**Task description**. Extract the line that contains "Skeater (139, 2233)" and every line after it to the end of the records below, exactly as written and nothing else.
····················
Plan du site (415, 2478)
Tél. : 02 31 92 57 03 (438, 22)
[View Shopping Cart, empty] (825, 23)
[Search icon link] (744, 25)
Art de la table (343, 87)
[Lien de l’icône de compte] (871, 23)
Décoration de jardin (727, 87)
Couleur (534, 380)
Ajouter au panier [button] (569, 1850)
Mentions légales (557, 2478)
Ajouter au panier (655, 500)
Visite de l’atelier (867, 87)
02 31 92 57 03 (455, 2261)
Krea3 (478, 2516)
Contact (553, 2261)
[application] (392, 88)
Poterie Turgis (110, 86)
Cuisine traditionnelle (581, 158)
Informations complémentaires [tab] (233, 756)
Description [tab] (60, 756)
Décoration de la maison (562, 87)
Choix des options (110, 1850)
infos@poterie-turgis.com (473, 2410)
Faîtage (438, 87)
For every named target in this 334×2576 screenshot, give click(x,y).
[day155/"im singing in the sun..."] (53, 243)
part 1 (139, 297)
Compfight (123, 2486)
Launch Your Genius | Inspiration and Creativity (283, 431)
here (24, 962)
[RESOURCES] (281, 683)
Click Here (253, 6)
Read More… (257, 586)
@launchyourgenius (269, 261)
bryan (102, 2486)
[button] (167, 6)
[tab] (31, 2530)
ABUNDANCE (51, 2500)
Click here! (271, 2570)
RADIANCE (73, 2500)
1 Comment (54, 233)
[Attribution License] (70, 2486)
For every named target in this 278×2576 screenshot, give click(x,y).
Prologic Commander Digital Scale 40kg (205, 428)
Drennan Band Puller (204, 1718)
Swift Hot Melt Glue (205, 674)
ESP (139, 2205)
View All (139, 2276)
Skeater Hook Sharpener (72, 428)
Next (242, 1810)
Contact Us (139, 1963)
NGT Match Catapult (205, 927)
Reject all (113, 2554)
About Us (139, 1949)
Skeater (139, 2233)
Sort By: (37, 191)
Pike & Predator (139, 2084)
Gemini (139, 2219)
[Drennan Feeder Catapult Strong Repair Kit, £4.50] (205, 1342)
····················
**Written response**.
Skeater (139, 2233)
Sort By: (37, 191)
Pike & Predator (139, 2084)
Gemini (139, 2219)
[Drennan Feeder Catapult Strong Repair Kit, £4.50] (205, 1342)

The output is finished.